Voyage à Tokyo est le film qui a fait connaitre Yasujiro Ozu dans le reste du monde, et j'avoue en être ressorti lessivé d'émotions, car il parle de la place des parents quand les enfants deviennent adultes.
Un couple âgé est invité chez leurs enfants, qui travaillent et ont des vies de famille, mais ils se rendent comptent peu à peu qu'ils gênent, ils sentent que leur présence tient plus du boulet qu'autre chose. Sauf pour leur belle-fille, jeune veuve de leur fils mort à la guerre...

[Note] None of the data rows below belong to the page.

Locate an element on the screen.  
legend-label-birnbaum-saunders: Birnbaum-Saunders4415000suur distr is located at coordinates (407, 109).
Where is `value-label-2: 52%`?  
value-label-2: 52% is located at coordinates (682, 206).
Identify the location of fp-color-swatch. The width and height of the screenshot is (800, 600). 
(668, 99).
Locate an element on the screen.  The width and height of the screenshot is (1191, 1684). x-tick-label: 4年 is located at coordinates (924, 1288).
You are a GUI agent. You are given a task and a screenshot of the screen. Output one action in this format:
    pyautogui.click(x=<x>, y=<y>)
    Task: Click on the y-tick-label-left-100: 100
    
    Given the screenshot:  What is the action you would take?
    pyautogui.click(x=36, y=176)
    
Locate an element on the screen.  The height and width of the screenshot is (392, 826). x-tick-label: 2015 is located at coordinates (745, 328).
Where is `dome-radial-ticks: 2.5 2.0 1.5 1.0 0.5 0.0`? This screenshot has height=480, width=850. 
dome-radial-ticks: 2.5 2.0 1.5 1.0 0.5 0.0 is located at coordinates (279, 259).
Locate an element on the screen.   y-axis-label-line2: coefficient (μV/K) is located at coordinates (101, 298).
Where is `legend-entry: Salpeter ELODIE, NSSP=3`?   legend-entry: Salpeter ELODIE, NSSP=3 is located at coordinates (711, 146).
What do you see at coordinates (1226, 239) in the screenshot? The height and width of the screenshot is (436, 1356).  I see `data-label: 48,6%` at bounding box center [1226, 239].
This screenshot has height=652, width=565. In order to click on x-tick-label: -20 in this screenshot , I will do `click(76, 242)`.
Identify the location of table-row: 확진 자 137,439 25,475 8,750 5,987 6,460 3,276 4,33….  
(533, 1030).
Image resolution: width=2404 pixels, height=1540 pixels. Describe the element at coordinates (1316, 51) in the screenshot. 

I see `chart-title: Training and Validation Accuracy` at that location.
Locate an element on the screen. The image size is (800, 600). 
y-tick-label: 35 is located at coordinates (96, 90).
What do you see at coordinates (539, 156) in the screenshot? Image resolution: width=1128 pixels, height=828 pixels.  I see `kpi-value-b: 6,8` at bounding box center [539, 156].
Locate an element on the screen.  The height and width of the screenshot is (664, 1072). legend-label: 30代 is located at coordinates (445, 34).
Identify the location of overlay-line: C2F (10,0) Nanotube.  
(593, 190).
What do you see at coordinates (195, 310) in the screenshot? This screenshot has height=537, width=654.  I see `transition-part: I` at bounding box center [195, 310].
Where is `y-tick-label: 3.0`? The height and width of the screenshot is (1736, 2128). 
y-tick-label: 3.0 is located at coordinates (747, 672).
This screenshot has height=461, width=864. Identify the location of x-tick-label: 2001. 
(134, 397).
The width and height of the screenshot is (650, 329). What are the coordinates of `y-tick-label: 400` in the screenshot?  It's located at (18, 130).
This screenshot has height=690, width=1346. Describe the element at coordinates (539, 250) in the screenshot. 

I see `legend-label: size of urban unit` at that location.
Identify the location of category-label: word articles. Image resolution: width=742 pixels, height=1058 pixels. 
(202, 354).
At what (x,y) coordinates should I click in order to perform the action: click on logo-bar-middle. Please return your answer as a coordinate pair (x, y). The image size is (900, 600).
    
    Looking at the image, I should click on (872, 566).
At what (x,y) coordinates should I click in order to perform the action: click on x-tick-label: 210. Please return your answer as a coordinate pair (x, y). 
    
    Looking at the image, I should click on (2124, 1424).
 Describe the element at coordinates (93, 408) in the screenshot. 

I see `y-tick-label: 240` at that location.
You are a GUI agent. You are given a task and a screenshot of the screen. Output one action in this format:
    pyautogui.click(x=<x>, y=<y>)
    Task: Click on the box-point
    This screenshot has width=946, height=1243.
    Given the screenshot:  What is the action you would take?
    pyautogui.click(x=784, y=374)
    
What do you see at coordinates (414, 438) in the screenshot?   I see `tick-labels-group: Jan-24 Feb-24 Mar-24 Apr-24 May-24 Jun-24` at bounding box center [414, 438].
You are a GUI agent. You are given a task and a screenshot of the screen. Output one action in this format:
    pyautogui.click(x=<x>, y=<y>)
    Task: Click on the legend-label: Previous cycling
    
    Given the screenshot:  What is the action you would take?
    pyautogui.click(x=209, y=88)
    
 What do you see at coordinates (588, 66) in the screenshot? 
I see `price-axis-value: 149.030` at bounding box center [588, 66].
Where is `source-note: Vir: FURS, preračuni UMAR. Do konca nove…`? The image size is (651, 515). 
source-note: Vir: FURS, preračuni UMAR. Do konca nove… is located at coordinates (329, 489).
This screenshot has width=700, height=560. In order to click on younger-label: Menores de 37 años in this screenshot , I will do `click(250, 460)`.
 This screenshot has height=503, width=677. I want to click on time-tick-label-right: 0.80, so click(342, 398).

Il faut dire qu'en 1953, le sujet était étonnamment moderne et audacieux, presque brisant un tabou au sein du Japon. A savoir que parents, ainsi que leurs enfants, leurs gendres, leurs petits-enfants, peuvent ne plus vivre sous le même toit, et qu'il est question d'émancipation, ce qui pourrait difficilement se faire en vivant tous sous le même toit. Mais tout cela est montré avec douceur, tendresse, où la caméra semble placé comme si nous étions un témoin invisible, c'est vraiment sublime.
Quant aux acteurs, on retrouve plusieurs d'entre eux qui ont déjà travaillé avec Ozu, dont le père joué par Chishū Ryū, la mère Haruko Sugimura, et bien entendu, son actrice fétiche, la divine Setsuko Hara, qui joue cette jeune veuve dont le mari est décédé depuis longtemps, mais qui reste encore attachée à sa belle-famille, et qui va être en quelque sorte celle qui va sortir ses beaux-parents de la torpeur. On retrouve même du Marcel Pagnol dans la partie du film où un de leurs fils leur offre un séjour dans une station balnéaire, comme s'il ne les voulait plus dans ses pattes, où les dialogues se font souvent drôles, mais également empreints d'une certaine mélancolie.
Ajoutons à cela une conclusion vraiment bouleversante, où les liens les plus fort ne sont pas forcément ceux du sang, et on a là un chef d'oeuvre absolu.